Friday, February 1, 2013
Happy Valentine’s Day!
According to History.com, in addition to the United States, Valentine’s
Day is celebrated in Canada, Mexico, the United Kingdom, France, and Australia.
5:56 am est
In Great Britain, Valentine’s
Day began to be popularly celebrated around the 17th century. By
the middle of the 18th, it was common for friends and lovers of
all social classes to exchange small tokens of affection
or handwritten notes, and by 1900, printed cards began to replace written letters, thanks to improvements in printing technology.
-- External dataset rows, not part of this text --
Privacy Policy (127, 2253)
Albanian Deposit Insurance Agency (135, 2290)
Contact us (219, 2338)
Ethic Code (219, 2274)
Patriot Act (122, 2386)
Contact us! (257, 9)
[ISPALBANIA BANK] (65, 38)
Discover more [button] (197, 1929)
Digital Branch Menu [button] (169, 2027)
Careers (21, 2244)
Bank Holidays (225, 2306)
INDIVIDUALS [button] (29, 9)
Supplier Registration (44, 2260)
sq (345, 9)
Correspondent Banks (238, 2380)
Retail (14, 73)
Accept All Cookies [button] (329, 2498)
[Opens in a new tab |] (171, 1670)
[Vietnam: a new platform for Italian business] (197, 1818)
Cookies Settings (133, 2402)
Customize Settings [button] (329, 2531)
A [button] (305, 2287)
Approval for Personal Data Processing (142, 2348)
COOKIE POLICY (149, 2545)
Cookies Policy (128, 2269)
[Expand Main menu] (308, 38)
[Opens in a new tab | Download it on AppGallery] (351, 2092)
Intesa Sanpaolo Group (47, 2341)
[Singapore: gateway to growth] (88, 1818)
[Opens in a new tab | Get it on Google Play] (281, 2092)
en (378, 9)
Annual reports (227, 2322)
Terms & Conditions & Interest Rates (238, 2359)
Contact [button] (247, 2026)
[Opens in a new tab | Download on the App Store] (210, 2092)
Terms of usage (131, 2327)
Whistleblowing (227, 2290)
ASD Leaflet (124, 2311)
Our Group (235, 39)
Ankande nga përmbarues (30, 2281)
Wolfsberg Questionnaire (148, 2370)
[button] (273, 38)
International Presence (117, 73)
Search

Ready-made cards were an easy way for people to express their
emotions in a time when direct expression of one’s feelings was discouraged. Cheaper postage rates also contributed
to an increase in the popularity of sending Valentine’s Day greetings. Americans most likely began exchanging hand-made valentines in the early 1700s. In the 1840s, Esther A. Howland
began selling the first mass-produced valentines in America. Howland, known as the “Mother of the Valentine,”
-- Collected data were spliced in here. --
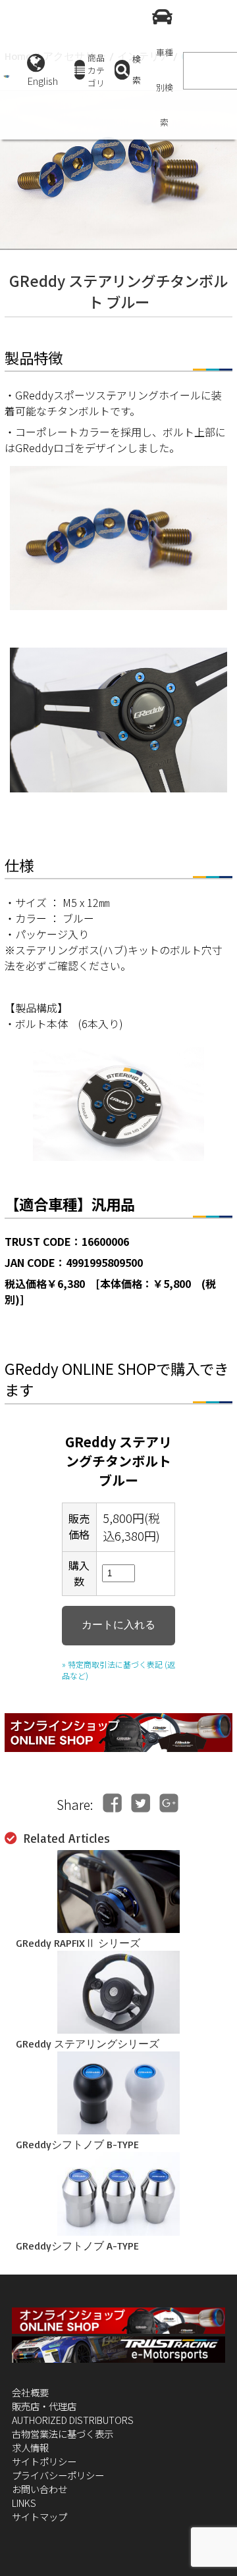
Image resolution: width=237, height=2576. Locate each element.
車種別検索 (164, 87)
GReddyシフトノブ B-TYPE (77, 2144)
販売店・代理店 (44, 2406)
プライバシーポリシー (58, 2475)
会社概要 (30, 2392)
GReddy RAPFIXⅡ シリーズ (78, 1942)
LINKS (24, 2503)
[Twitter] (140, 1803)
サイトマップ (39, 2516)
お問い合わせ (39, 2489)
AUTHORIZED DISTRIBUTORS (73, 2420)
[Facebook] (112, 1803)
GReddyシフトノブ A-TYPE (77, 2245)
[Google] (169, 1803)
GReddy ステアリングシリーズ (87, 2043)
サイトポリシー (44, 2461)
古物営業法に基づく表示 (62, 2433)
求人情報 (30, 2447)
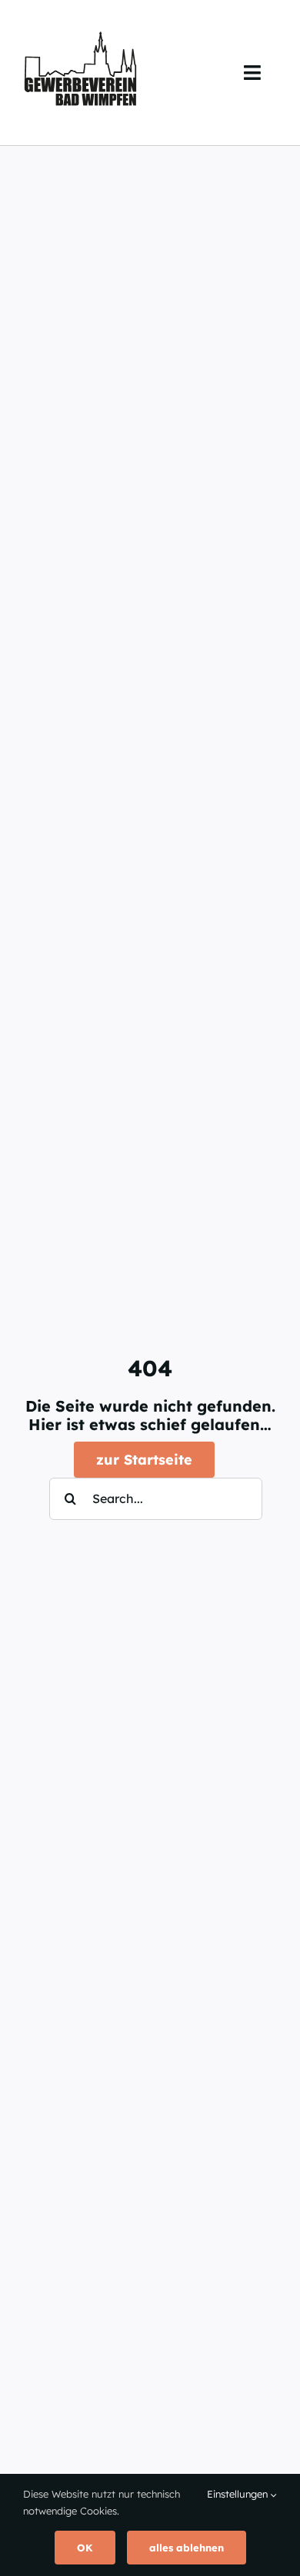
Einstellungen (239, 2494)
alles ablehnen (186, 2547)
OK (85, 2547)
made elaborate creations with real lace, ribbons, and colorful pictures known as “scrap.” Today,
according to the Greeting Card Association, an estimated one billion Valentine’s Day cards are sent each year, making
Valentine’s Day the second largest card-sending holiday of the year. An estimated 2.6 billion cards are sent for Christmas.
Women purchase approximately 85 percent of all valentines.
With our school’s theme of Acceptance this month, how about sending a valentine to
someone you have not spoken to for months, or maybe even years? Was the disagreement or argument really worth losing a friend
or family member? Was it something that, in hindsight, you should have accepted? Barring physical, emotional, or mental pain,
could we have been okay that we were not invited to their party?